Peer to Peer (P2P) loans are increasing in popularity for both individuals and businesses because they offer a safe, viable alternative when you might not qualify for a traditional bank loan. Among the top P2P lenders, Lending Club and Prosper stand out. Here, we compare the two to help you decide which is right for you. For more information about these and other lenders, check out our P2P Lending Reviews.

Prosper vs. Lending Club: What They Have in Common

Most P2P lenders like Lending Club and Prosper work in similar fashion. Your applications are assessed on more than straight credit history and may include your business's performance if you are looking for a business loan, for example. Once it has determined that you qualify, it posts your application on its website for lenders to assess. Loans are generally posted for two weeks to seek fulfillment.

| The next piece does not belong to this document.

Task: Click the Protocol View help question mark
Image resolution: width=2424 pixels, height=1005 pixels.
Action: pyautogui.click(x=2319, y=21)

Both Lending Club and Prosper offer unsecured loans, which means you do not have to put up collateral, such as a house or car. Lending Club's unsecured loans are up to a specific amount, and then it requires collateral. Both lenders have a similar debt-to-income ratio and credit-rating threshold, and its fees are similar as well. Our research also showed the two have similar customer satisfaction ratings.

Lending Club vs. Prosper: How They Differ

Lending Club
The most important difference between these two P2P lenders is how much you can borrow. Lending Club is able to provide loans for nearly 10 times what Prosper can, if you are looking for a business loan.

This peer-to-peer lending company originally provided personal loans only. However, it now offers business loans. If you qualify for a business loan, you may be able to get a much higher amount than with Prosper. Therefore, if your financial need more resembles the amount of a mortgage than a car loan, Lending Club is your best bet.

Business loans for more than $100K require a UUC lien. This gives Lending Club the right to acquire and sell liquid assets like inventory, cash and accounts receivable. However, you still don't need to put up real estate as collateral. In order to apply, you have to show your business has been running for at least two years and that you're making $75,000 in profits. If you do not qualify, you can still apply for a personal-for-business loan, but the loan amount is much less.

Your application is posted for two weeks. At the end of those two weeks, if it's not fully funded, you can choose to take the loan for however much is funded. Prosper does not offer this deal. During the process, you work with a dedicated loan assistant.

One drawback to Lending Club, however, is that it does not operate in all states. You should check the website or call customer service to find out if it offers loans in your state.

Prosper does not offer straight business loans, but rather personal loans for business. While you do not need to provide any specifics about your business, you will need to qualify based on your credit and investment risk.

This P2P lender has a three-stage verification process. You can find your loan rating and verification stage online. This information is also available to investors. Unlike Lending Club, Prosper will not give you a loan unless investors fund at least 70 percent of your loan.

It takes several days to get your funding, usually longer than Lending Club. However, Prosper is available in all 50 states.

Bottom Line

Both Lending Club and Prosper are top choices for peer-to-peer lending for personal loans and business. Lending Club has some advantages Prosper does not, including pure business loans, higher amounts and the ability to take a partial loan. Prosper, however, is available in all states and has a process where you can see the progress of your loan.